Architecture overview¶
Constructing a federated model with FEDn amounts to a) specifying the details of the client-side training code and data integrations, and b) deploying the reducer-combiner network. A FEDn network, as illustrated in the picture below, is made up of three main components: the Reducer, one or more Combiners, and a number of Clients. The combiner network forms the backbone of the FedML orchestration mechanism, while the Reducer provides discovery services and provides controls to coordinate training over the combiner network. By horizontally scaling the combiner network, one can meet the needs of a growing number of clients.
Main components¶
Client¶
A Client is a data node, holding private data and connecting to a Combiner to receive model update requests and model validation requests during training rounds. Importantly, clients do not require any open ingress ports. A client receives the code to be executed from the Reducer upon connecting to the network, and thus they only need to be configured prior to connection to read the local datasets during training and validation. Python3 client implementation is provided out of the box, and it is possible to write clients in a variety of languages to target different software and hardware requirements.
Combiner¶
A combiner is an actor whose main role is to orchestrate and aggregate model updates from a number of clients during a training round. When and how to trigger such orchestration rounds are specified in the overall compute plan laid out by the Reducer. Each combiner in the network runs an independent gRPC server, providing RPCs for interacting with the alliance subsystem it controls. Hence, the total number of clients that can be accommodated in a FEDn network is proportional to the number of active combiners in the FEDn network. Combiners can be deployed anywhere, e.g. in a cloud or on a fog node to provide aggregation services near the cloud edge.
Reducer¶
The reducer fills three main roles in the FEDn network: 1.) it lays out the overall, global training strategy and communicates that to the combiner network.
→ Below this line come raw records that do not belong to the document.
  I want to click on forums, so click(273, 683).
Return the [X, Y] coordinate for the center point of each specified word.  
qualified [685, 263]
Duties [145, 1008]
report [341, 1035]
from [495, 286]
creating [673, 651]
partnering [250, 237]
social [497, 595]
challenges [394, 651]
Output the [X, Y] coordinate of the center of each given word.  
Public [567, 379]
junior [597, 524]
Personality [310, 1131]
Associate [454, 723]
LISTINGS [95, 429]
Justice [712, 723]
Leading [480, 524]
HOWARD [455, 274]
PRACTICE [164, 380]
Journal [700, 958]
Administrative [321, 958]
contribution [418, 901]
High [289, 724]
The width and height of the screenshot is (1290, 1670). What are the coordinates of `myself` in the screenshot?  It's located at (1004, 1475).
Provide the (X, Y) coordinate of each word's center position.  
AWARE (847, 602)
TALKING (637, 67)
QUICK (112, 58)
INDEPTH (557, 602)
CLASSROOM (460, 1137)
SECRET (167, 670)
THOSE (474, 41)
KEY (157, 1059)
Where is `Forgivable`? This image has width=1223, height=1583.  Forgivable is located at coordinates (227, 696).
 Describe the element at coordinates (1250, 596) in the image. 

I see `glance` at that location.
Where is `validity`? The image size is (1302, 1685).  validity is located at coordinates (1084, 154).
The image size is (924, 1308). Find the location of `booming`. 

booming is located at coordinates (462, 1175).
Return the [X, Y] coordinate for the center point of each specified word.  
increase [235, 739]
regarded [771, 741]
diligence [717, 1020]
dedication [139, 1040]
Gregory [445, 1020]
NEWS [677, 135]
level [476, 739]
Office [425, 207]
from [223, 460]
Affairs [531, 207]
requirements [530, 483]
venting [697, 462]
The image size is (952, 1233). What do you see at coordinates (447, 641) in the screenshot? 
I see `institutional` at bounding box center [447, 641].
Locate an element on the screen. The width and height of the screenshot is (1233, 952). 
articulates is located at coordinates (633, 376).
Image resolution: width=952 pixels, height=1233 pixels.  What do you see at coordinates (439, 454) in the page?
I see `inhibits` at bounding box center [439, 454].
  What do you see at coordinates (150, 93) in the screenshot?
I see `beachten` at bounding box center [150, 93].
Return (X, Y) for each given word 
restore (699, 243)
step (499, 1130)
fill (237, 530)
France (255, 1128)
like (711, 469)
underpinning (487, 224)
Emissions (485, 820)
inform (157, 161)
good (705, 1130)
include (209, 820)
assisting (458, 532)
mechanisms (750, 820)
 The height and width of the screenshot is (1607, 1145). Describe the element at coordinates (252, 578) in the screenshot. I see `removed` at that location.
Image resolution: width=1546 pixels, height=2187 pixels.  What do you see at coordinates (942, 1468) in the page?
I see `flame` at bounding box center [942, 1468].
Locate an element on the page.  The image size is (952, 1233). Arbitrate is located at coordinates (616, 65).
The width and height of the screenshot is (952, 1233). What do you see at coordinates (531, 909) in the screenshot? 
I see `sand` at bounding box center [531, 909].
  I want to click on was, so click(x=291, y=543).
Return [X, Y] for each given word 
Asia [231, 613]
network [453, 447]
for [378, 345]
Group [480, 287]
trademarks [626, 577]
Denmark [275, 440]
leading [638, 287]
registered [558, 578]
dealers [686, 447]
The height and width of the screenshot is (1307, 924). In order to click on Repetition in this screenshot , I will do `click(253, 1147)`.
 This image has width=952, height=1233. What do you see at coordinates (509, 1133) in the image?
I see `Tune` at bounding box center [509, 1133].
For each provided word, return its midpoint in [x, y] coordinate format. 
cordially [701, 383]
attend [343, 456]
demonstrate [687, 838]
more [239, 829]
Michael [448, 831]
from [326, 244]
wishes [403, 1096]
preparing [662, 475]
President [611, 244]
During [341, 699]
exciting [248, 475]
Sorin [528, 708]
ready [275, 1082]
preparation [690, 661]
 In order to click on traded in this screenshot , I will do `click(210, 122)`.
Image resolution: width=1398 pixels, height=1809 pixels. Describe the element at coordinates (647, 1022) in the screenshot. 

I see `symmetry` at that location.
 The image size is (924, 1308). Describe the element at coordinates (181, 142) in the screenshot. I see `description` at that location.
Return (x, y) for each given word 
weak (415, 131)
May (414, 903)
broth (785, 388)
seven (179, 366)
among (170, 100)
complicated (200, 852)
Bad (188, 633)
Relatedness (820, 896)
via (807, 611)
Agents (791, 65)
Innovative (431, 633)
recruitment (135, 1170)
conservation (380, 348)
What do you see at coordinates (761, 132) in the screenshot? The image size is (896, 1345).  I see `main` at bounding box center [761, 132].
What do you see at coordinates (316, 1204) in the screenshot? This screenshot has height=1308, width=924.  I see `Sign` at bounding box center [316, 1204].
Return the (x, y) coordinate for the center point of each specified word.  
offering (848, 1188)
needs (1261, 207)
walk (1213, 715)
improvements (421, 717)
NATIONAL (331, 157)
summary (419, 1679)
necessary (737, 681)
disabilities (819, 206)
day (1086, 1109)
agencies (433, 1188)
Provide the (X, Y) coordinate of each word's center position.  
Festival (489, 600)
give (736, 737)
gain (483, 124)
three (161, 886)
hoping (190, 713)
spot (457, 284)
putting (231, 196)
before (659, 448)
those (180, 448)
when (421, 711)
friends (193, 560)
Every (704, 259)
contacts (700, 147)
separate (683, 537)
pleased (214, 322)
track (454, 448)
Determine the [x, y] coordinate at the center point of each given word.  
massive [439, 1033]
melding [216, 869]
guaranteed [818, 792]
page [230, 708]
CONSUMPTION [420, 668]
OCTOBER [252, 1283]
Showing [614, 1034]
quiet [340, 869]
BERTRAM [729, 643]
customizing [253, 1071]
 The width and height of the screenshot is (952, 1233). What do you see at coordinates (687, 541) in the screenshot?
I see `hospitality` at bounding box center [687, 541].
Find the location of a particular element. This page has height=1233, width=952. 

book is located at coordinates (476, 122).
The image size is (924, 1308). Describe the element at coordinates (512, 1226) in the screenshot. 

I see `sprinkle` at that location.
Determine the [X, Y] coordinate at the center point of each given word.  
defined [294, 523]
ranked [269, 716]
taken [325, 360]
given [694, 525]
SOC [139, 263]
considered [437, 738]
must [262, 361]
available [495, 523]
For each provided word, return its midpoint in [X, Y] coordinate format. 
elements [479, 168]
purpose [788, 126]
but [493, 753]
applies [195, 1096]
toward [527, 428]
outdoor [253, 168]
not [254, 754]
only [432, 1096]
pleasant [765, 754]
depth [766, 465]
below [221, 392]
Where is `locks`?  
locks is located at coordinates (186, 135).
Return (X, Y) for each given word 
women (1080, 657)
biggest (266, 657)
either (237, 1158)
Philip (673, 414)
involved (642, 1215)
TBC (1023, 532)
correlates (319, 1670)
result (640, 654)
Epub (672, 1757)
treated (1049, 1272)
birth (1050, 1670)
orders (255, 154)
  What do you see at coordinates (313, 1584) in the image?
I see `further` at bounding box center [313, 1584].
It also dictates the strategy to aggregate model updates from individual combiners into a single global model, 2.) it handles global state and maintains the model trail - an immutable trail of global model updates uniquely defining the FedML training timeline, and 3.) it provides discovery services, mediating connections between clients and combiners. For this purpose, the Reducer exposes a standard REST API.
Services and communication¶
The figure below provides a logical architecture view of the services provided by each agent and how they interact.
Control flows and algorithms¶
FEDn is designed to allow customization of the FedML algorithm, following a specified pattern, or programming model. Model aggregation happens on two levels in the system. First, each Combiner can be configured with a custom orchestration and aggregation implementation, that reduces model updates from Clients into a single, combiner level model. Then, a configurable aggregation protocol on the Reducer level is responsible for combining the combiner-level models into a global model. By varying the aggregation schemes on the two levels in the system, many different possible outcomes can be achieved. Good staring configurations are provided out-of-the-box to help the user get started.
Hierarchical Federated Averaging¶
The currently implemented default scheme uses a local SGD strategy on the Combiner level aggregation and a simple average of models on the reducer level. This results in a highly horizontally scalable FedAvg scheme. The strategy works well with most artificial neural network (ANNs) models, and can in general be applied to models where it is possible and makes sense to form mean values of model parameters (for example SVMs). Additional FedML training protocols, including support for various types of federated ensemble models, are in active development.